▸ **The data**:
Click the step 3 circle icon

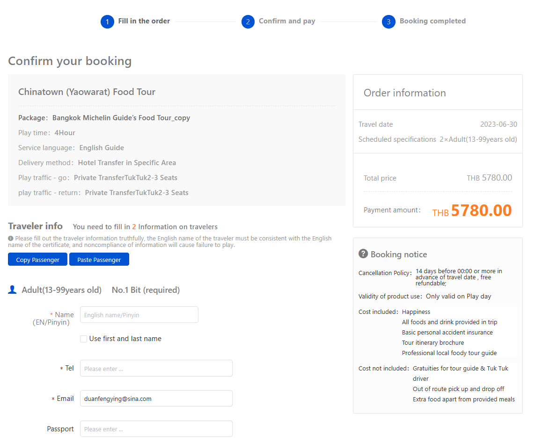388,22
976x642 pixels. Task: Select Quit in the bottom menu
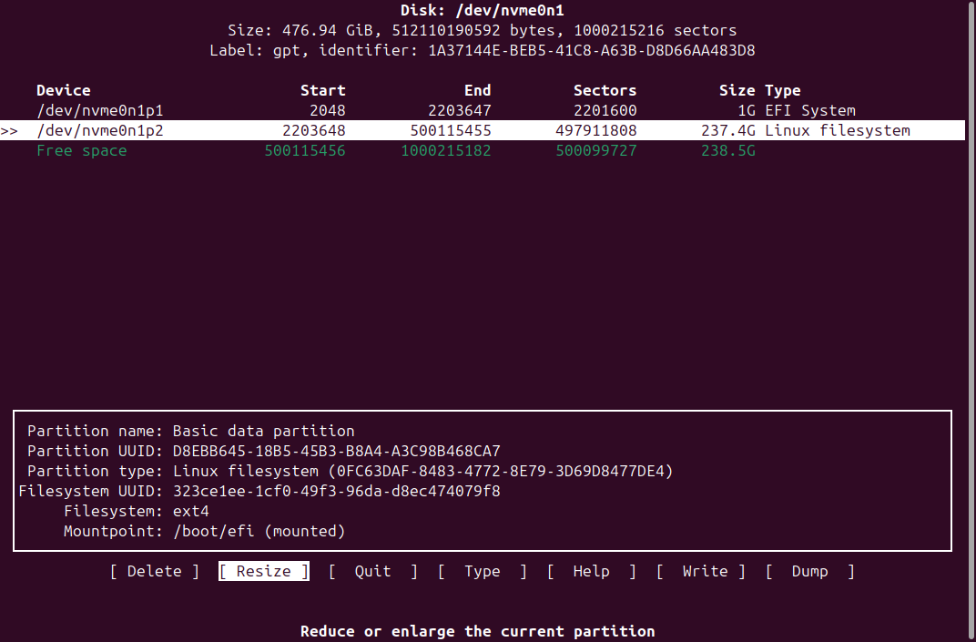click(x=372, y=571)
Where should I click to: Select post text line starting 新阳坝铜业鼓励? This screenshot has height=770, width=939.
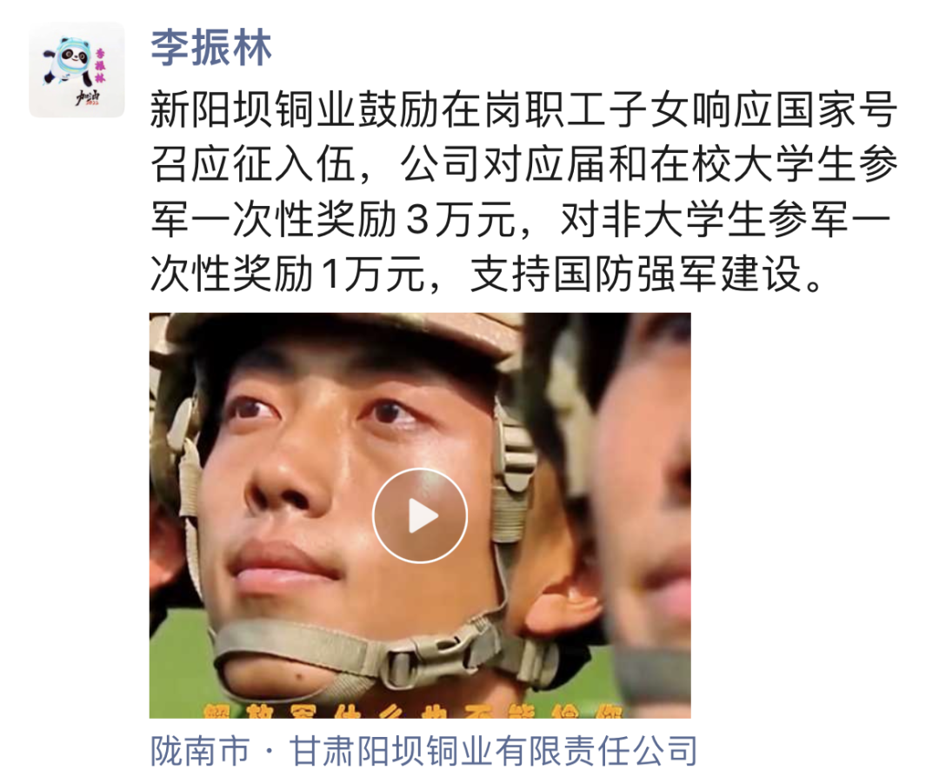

▸ **Directions**: Repeat each line of the records exactly. Do not include the pictures.

▸ **Response to this exercise**:
Click the step 3 circle icon

388,22
976x642 pixels. Task: Select Quit in the bottom menu
click(x=372, y=571)
Where should I click to: Select post text line starting 新阳坝铜业鼓励? This screenshot has height=770, width=939.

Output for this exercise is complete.